» **Input for this task**
-=-=-

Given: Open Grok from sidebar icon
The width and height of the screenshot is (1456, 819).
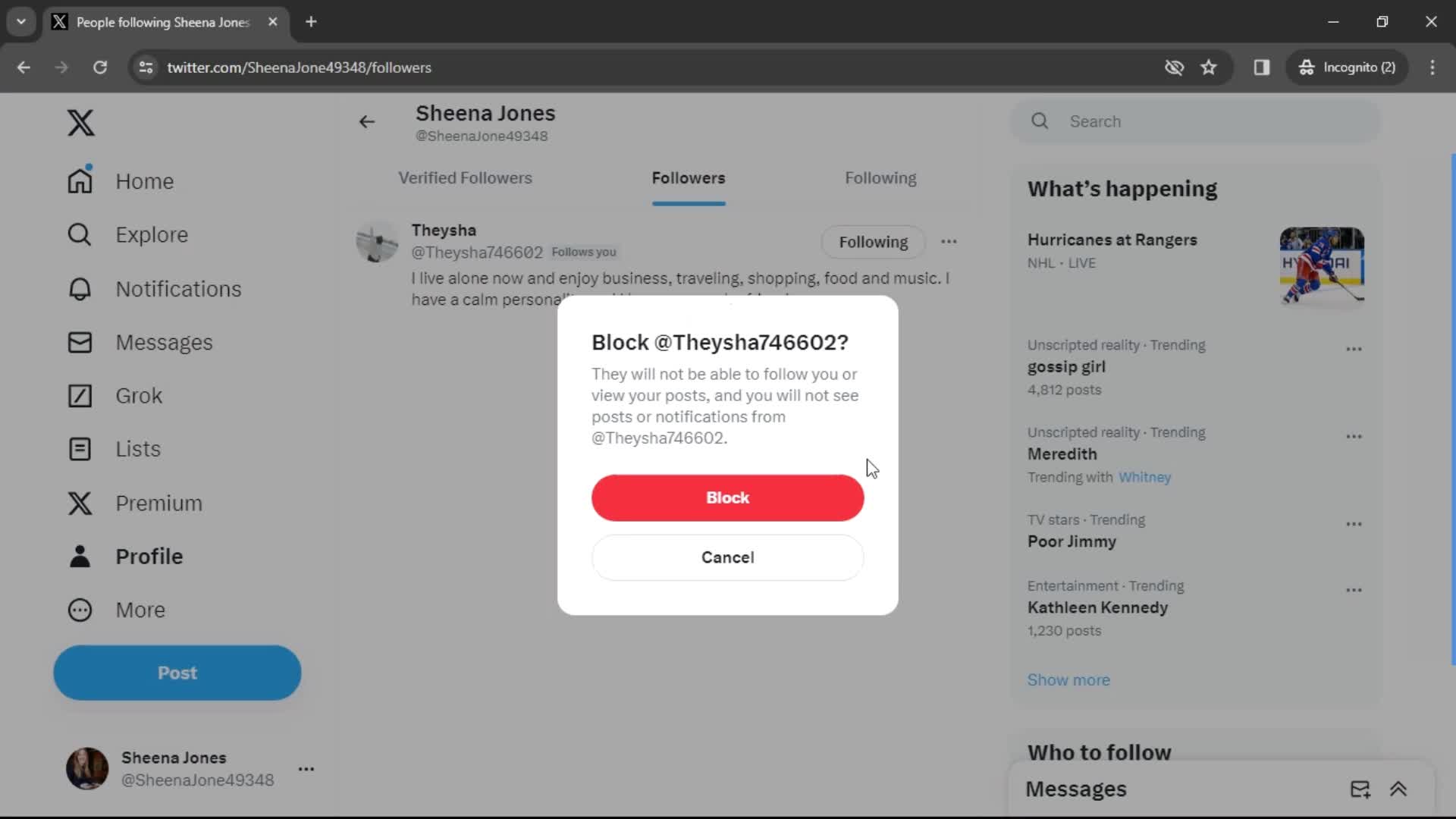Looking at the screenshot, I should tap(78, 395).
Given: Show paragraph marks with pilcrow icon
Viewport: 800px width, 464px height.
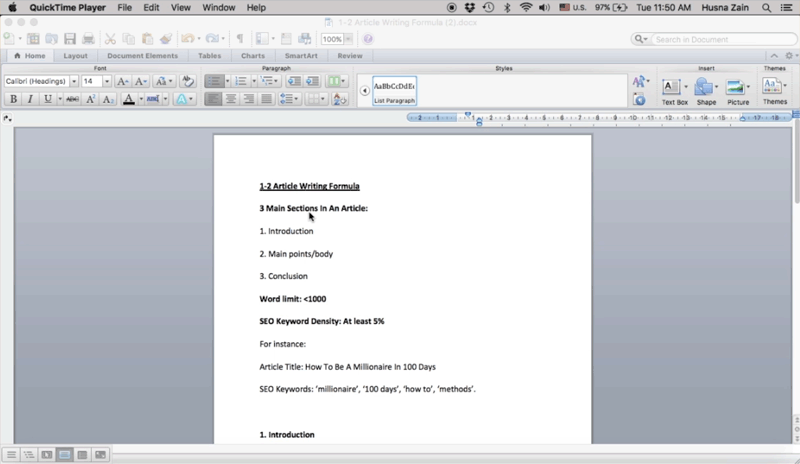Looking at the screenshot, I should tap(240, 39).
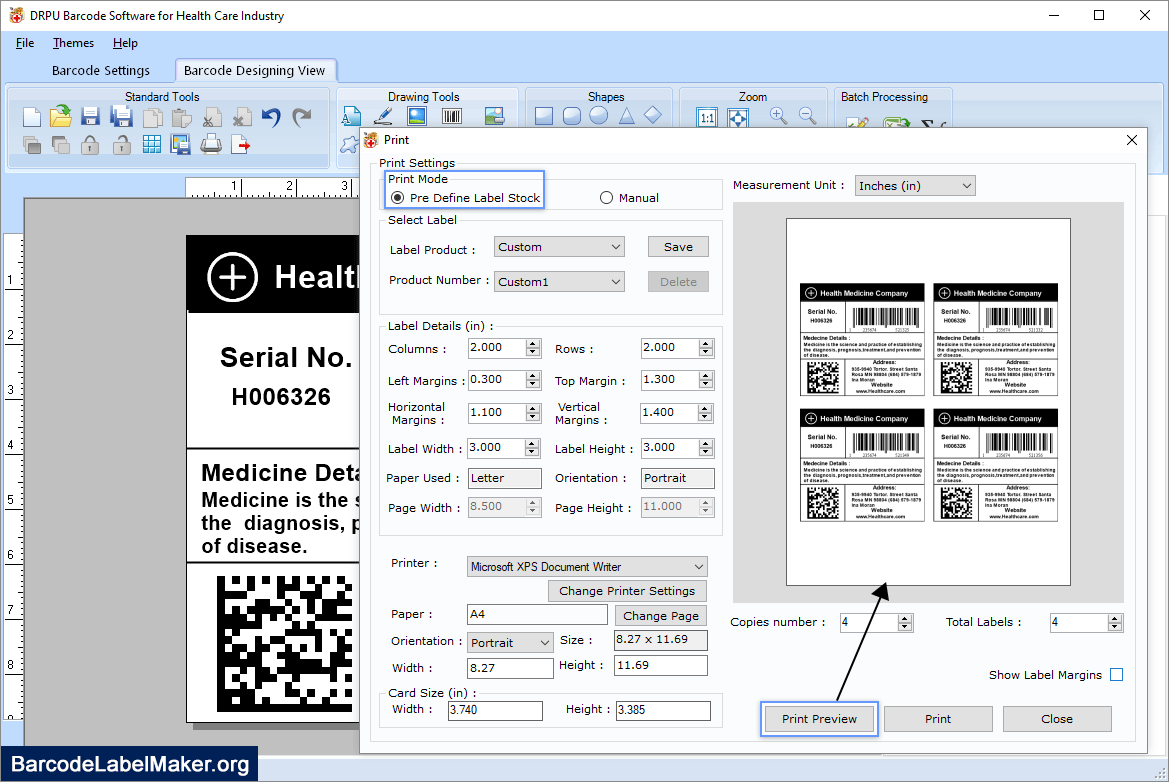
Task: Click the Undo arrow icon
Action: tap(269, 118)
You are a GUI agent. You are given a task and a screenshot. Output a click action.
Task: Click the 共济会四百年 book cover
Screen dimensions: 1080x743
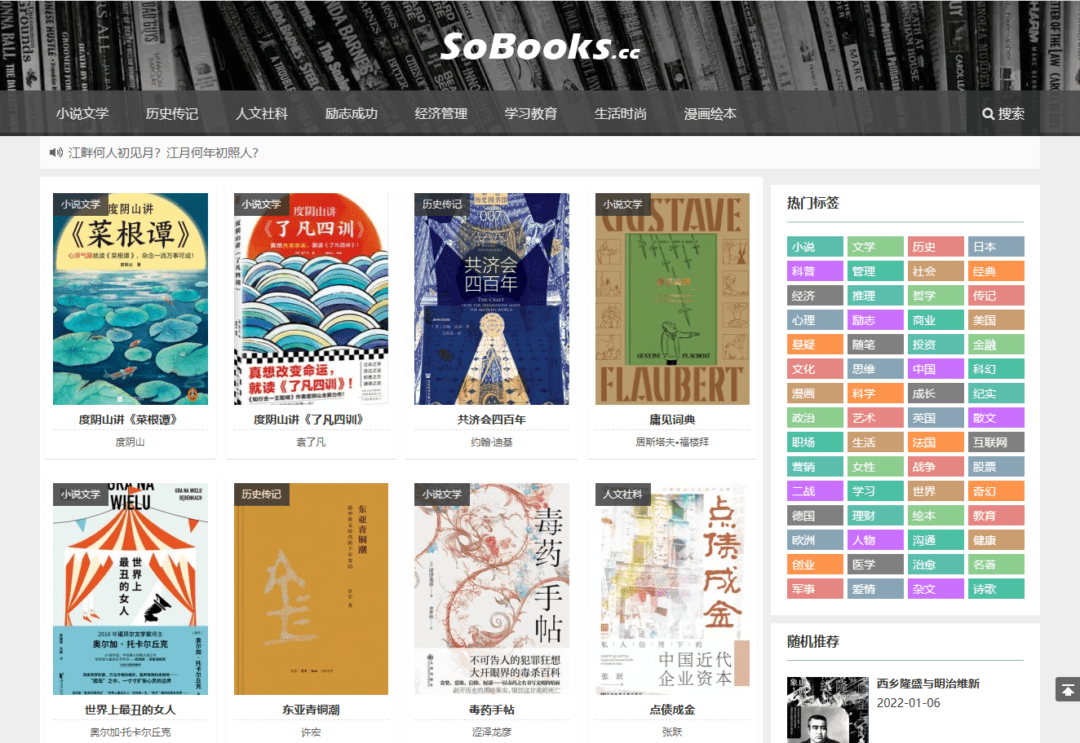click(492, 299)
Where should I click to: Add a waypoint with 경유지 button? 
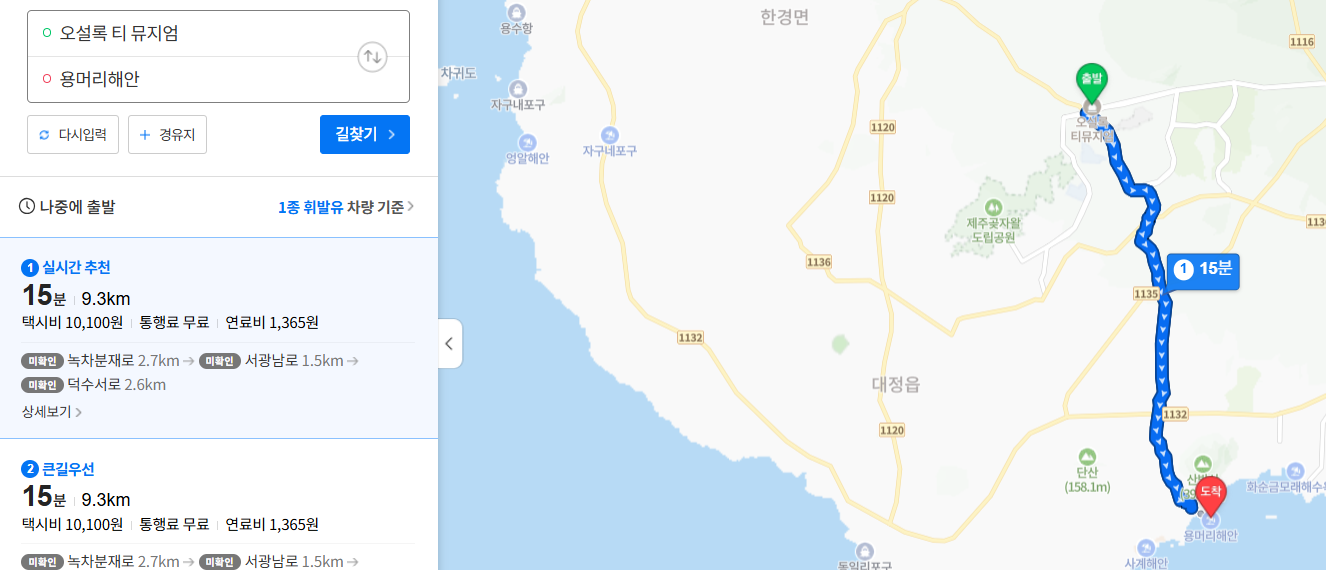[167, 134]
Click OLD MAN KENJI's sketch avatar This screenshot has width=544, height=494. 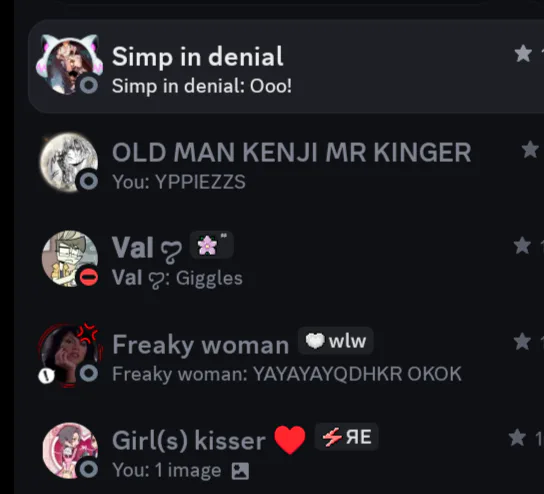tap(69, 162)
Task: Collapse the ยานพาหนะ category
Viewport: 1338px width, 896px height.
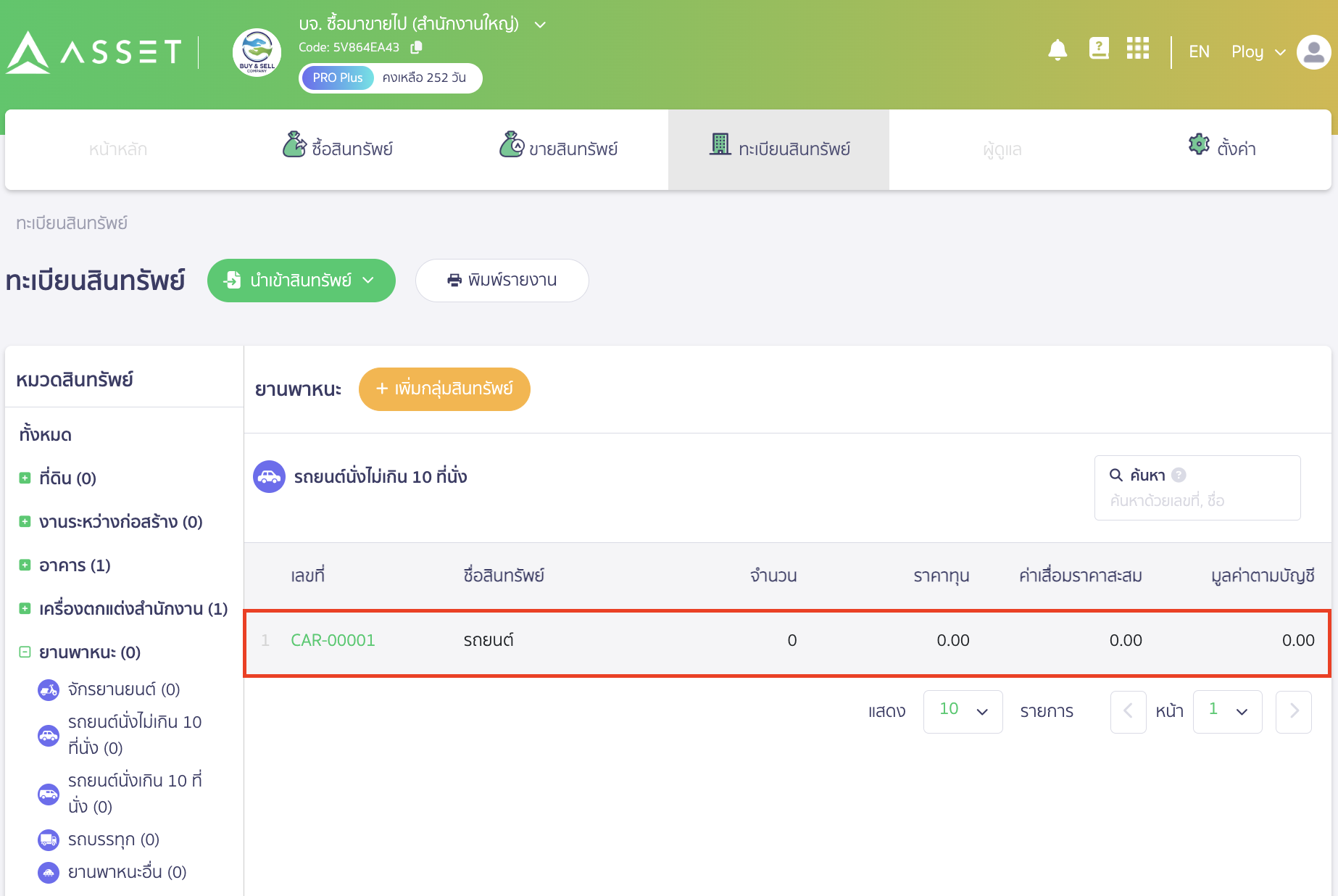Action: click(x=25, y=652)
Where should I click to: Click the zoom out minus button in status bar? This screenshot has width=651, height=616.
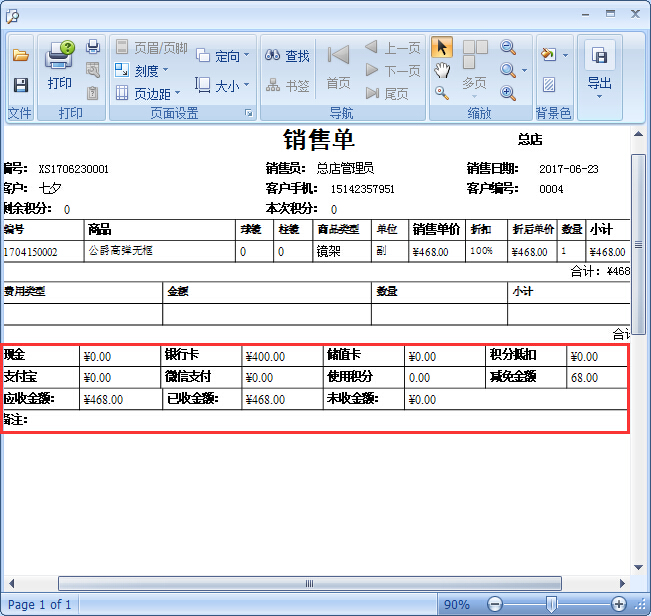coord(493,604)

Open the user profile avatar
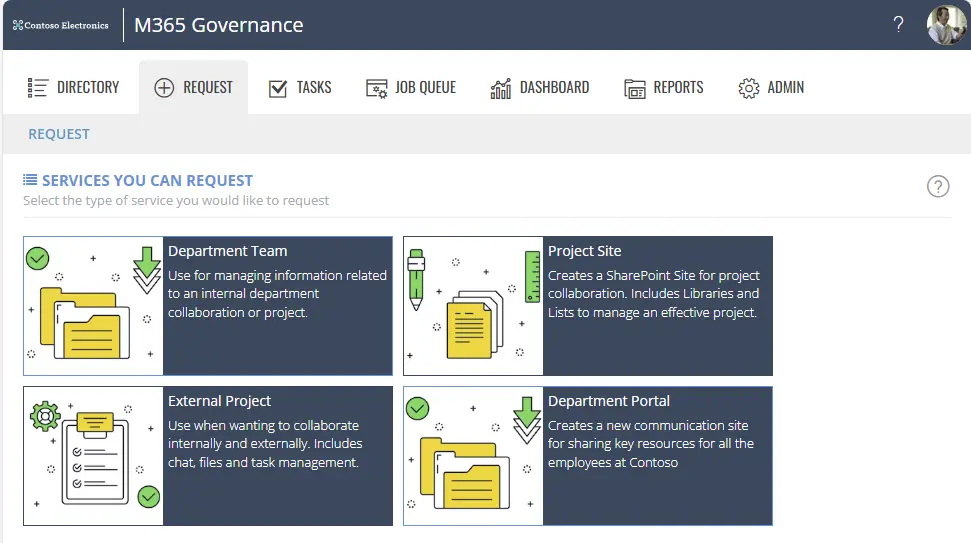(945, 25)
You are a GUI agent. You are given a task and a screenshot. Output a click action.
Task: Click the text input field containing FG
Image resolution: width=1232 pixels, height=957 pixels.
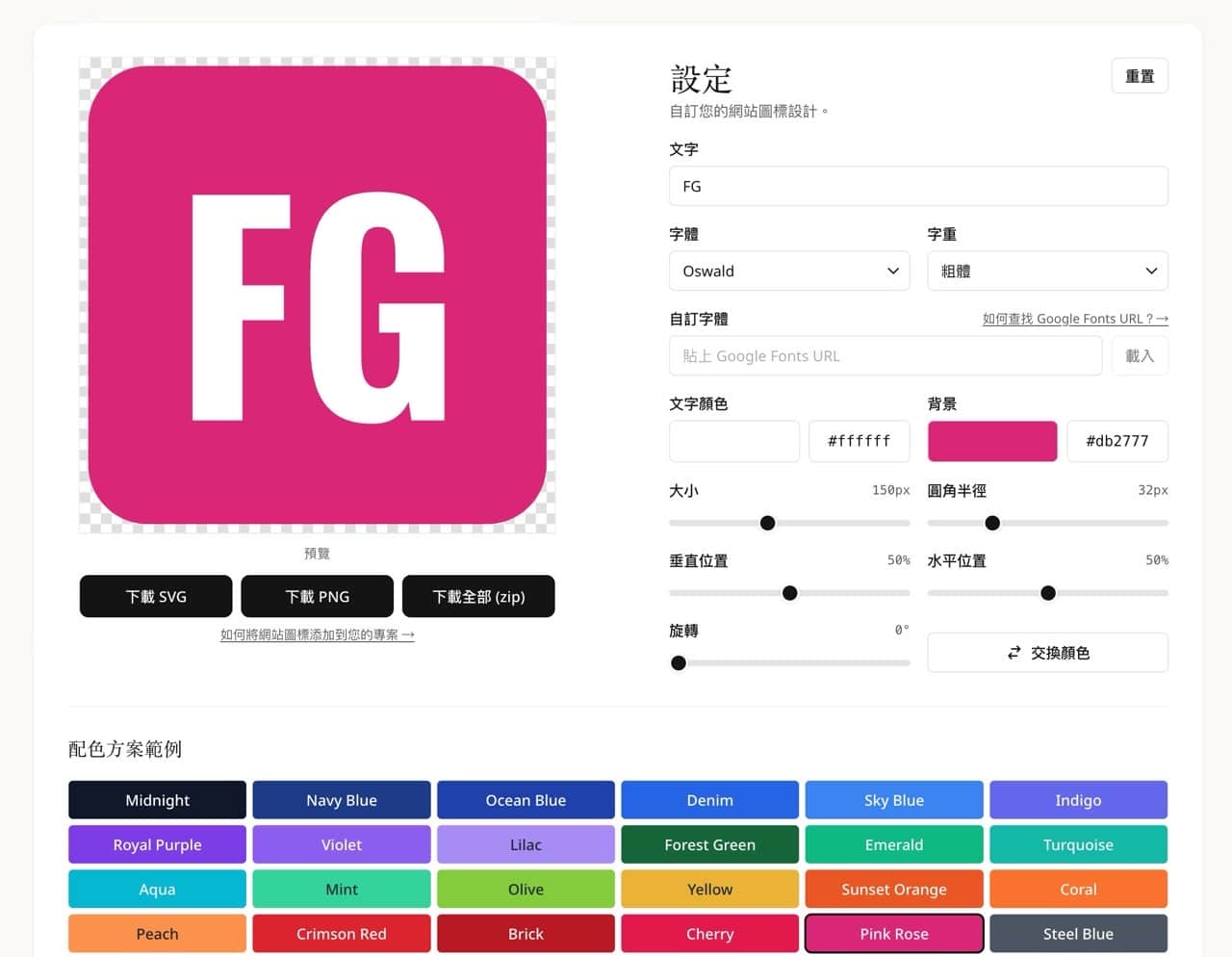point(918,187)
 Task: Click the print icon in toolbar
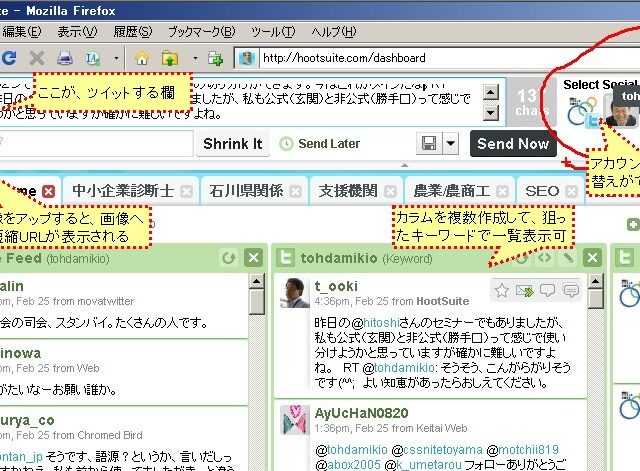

-=-=-

» **Exercise prompt**
The copy should run from the first line of the material above through the line with "Given: Show paragraph marks with pilcrow icon", repeated exactly and without pictures.

» **Output for this task**
Given: Open Grok from sidebar icon
The width and height of the screenshot is (1456, 819).
Looking at the screenshot, I should tap(78, 395).
Given: Show paragraph marks with pilcrow icon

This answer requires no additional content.